TASK TO COMPLETE
Repeat, exactly as they appear, the lines from the one with "Click the N# column header" through the last line of the entries below, but none of the pictures.

====== RECORDS PROVIDED

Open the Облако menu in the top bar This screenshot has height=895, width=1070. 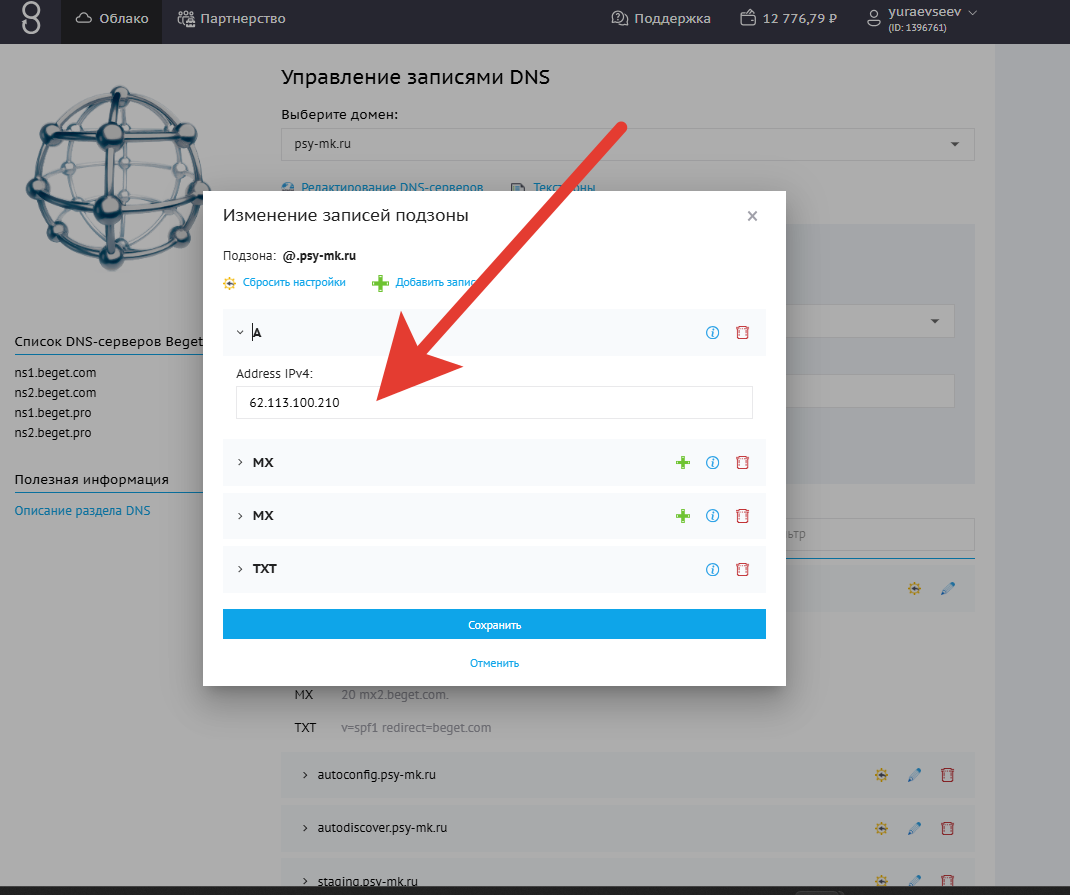coord(112,19)
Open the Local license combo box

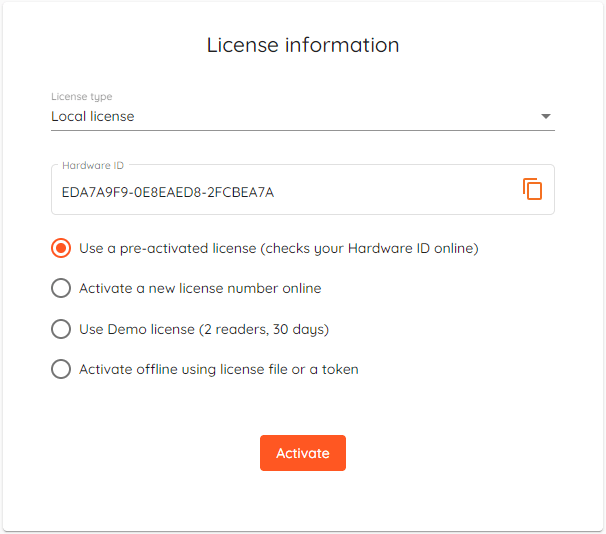[303, 116]
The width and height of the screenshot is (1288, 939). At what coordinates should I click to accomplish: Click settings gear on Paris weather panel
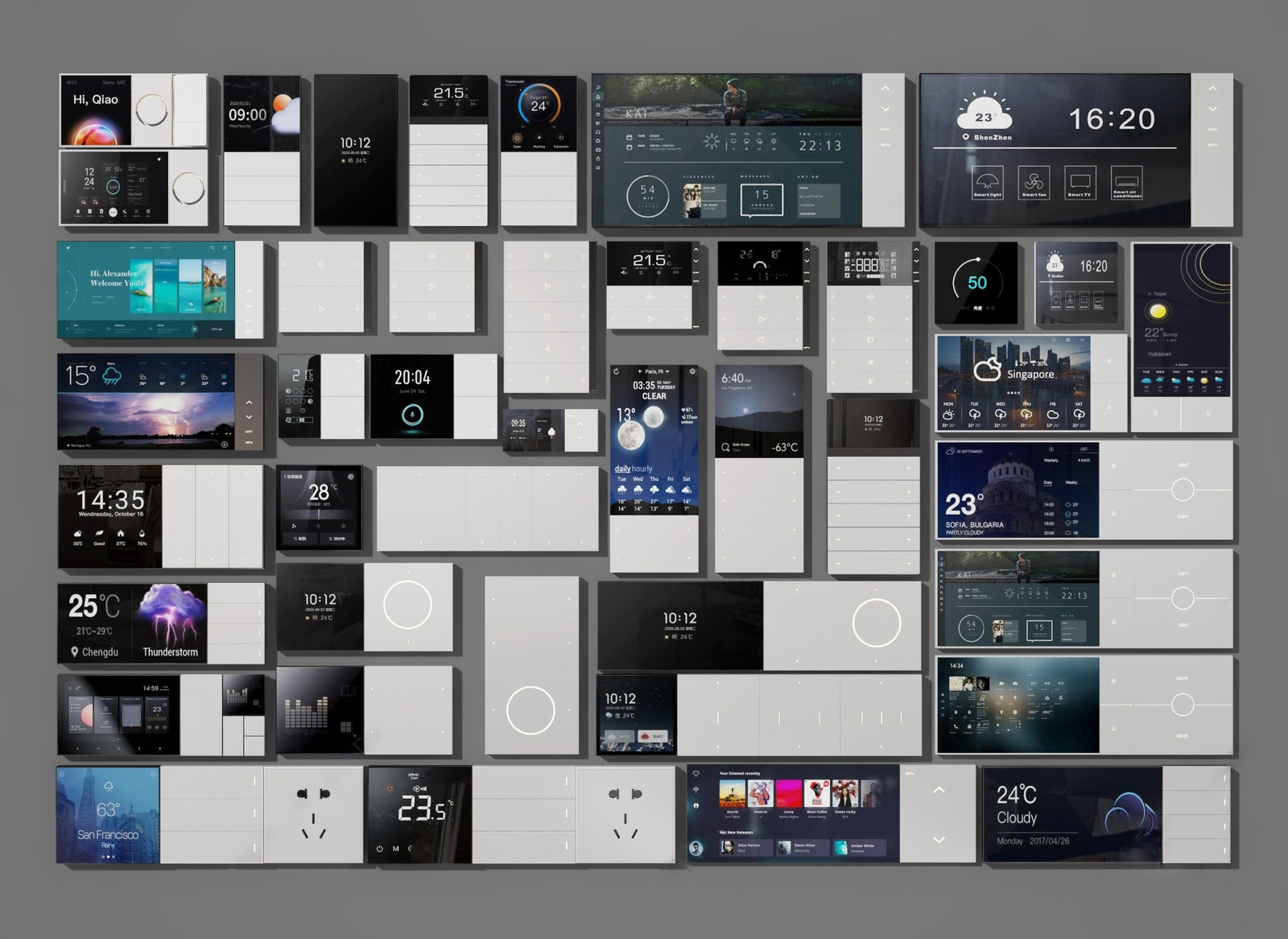[x=691, y=371]
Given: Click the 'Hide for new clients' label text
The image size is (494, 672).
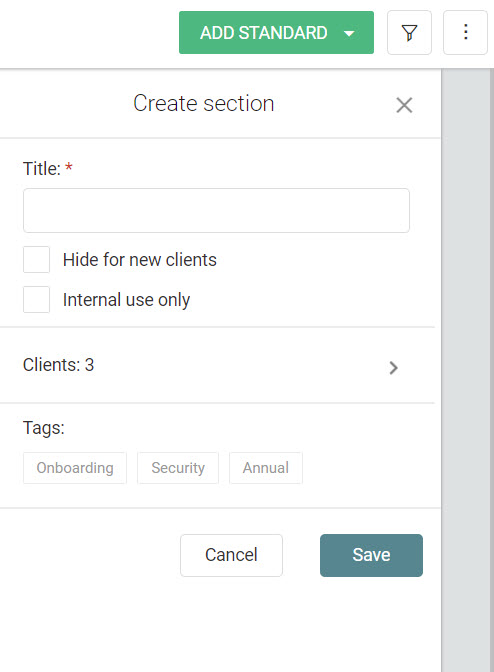Looking at the screenshot, I should [140, 260].
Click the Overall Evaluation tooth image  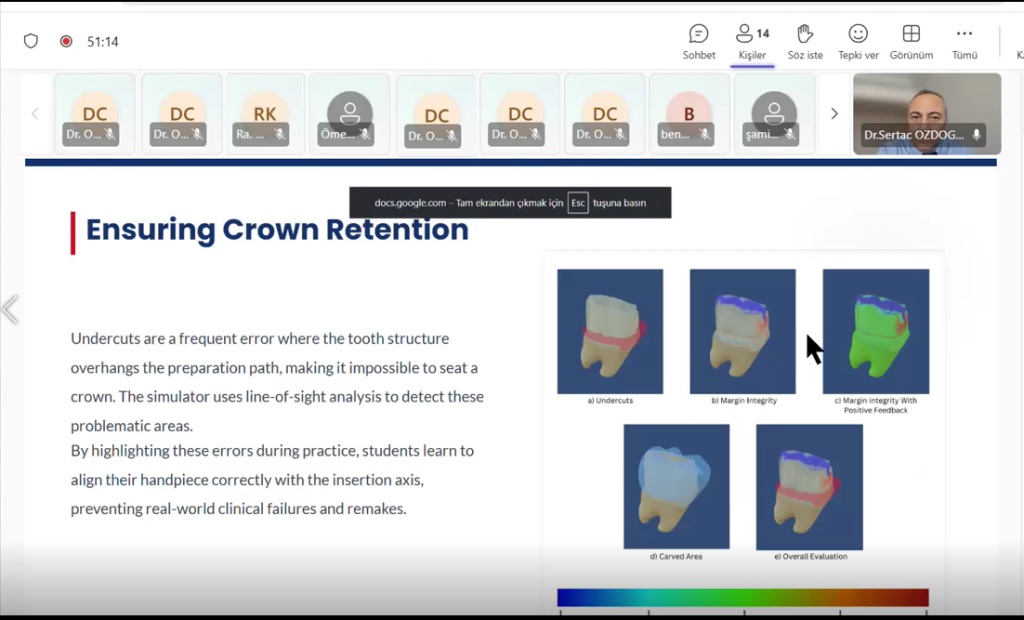(809, 486)
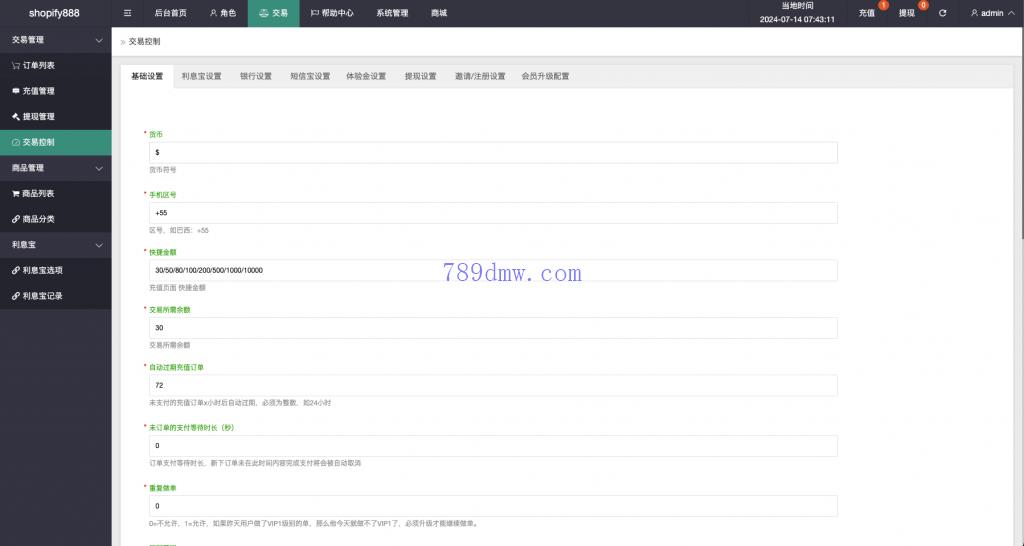Switch to the 提现设置 tab

[420, 76]
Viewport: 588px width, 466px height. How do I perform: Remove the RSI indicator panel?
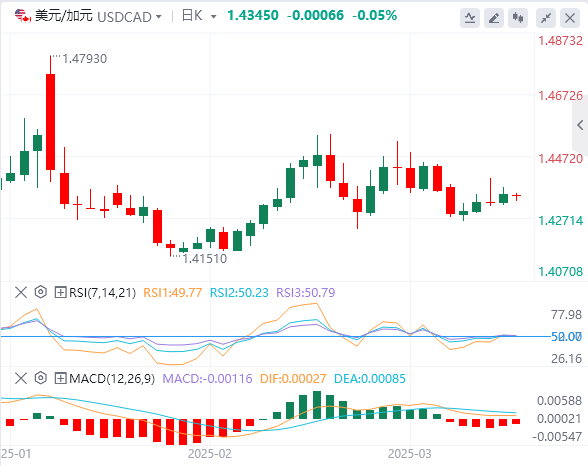[x=21, y=292]
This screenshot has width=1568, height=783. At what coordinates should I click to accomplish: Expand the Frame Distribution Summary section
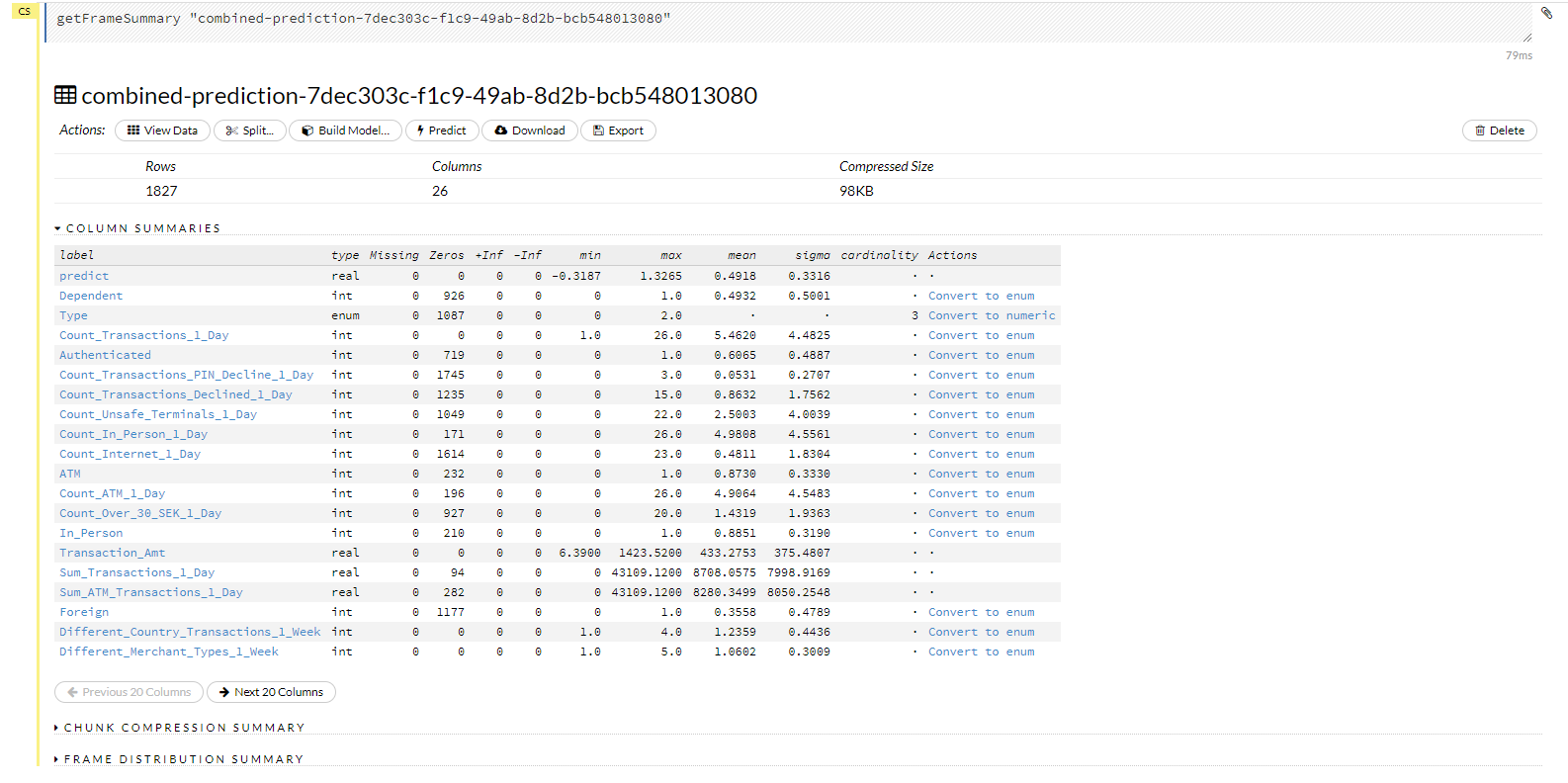pos(179,759)
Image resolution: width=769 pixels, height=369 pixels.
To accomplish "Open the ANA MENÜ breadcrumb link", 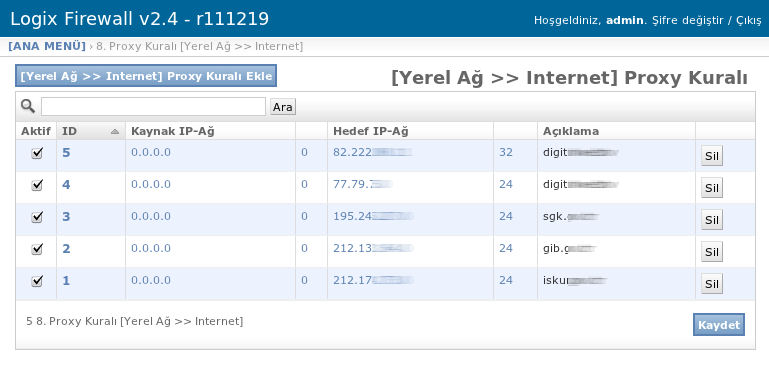I will 47,46.
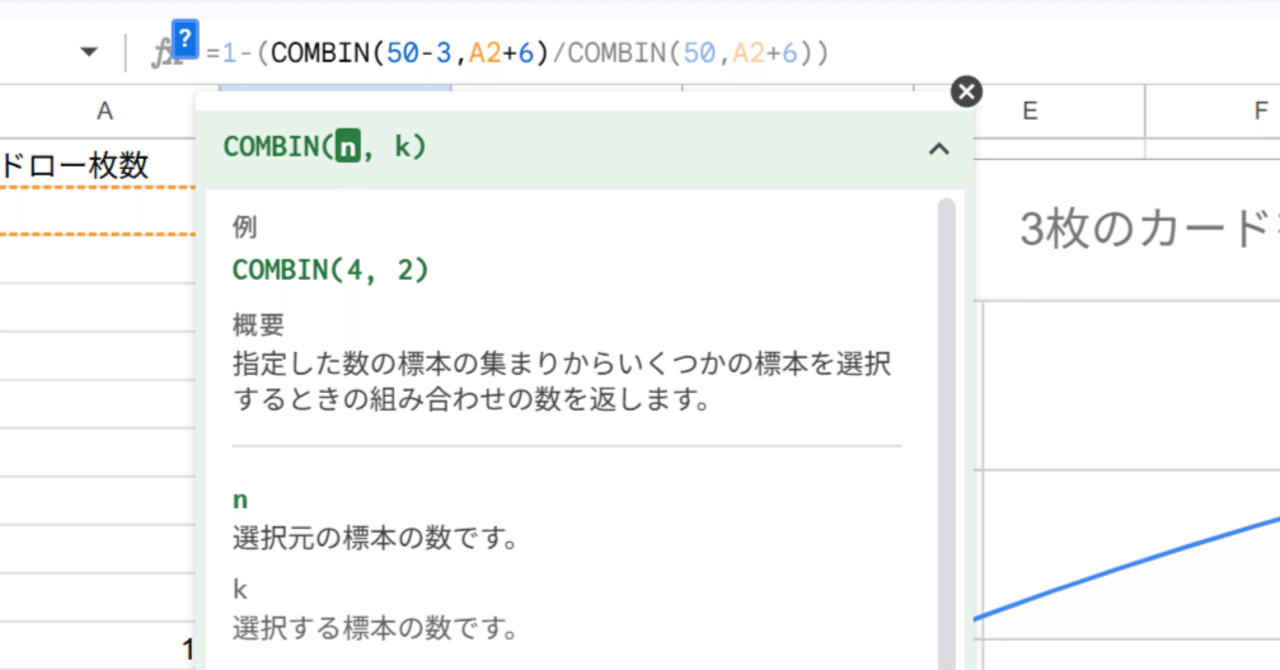Viewport: 1280px width, 670px height.
Task: Select the dashed orange-outlined cell in column A
Action: click(98, 210)
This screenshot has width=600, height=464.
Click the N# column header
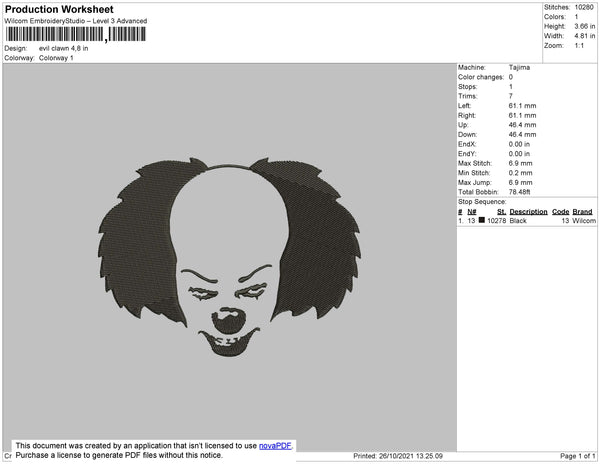pyautogui.click(x=472, y=212)
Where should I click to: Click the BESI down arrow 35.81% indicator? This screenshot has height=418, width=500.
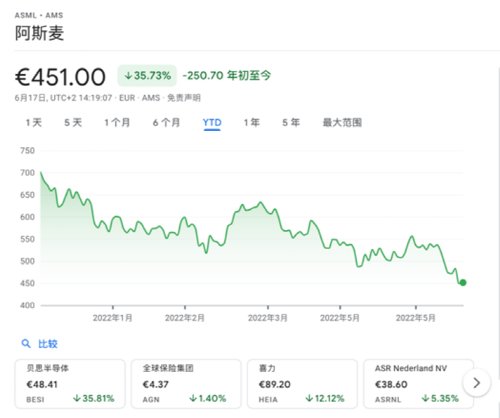coord(94,398)
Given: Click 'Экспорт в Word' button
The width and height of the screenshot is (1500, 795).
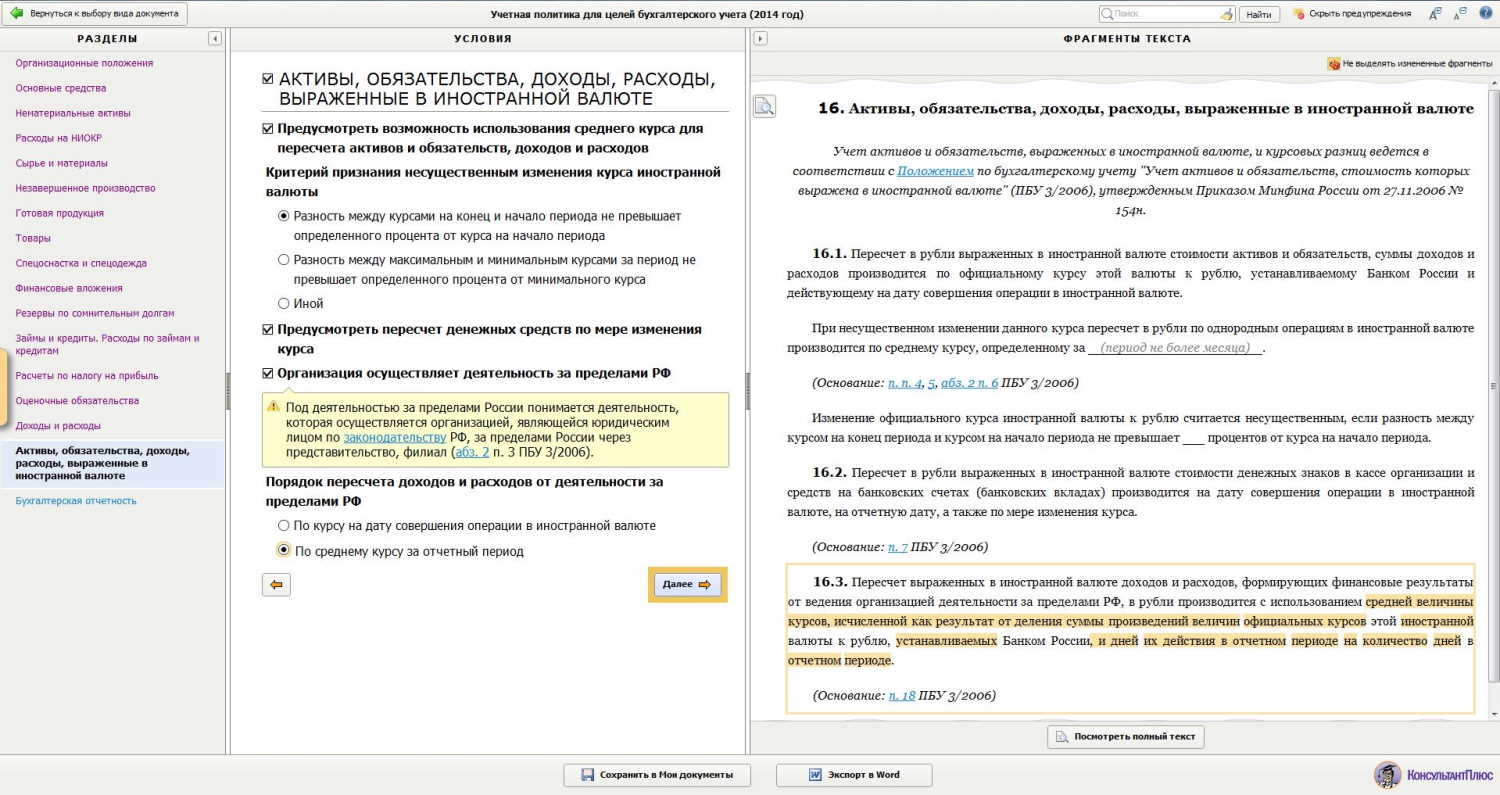Looking at the screenshot, I should (x=854, y=775).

============

EXERCISE RESPONSE
Click the N# column header
pyautogui.click(x=472, y=212)
Where should I click to: Click the BESI down arrow 35.81% indicator? This screenshot has height=418, width=500.
coord(94,398)
Given: Click 'Экспорт в Word' button
The width and height of the screenshot is (1500, 795).
Looking at the screenshot, I should (x=854, y=775).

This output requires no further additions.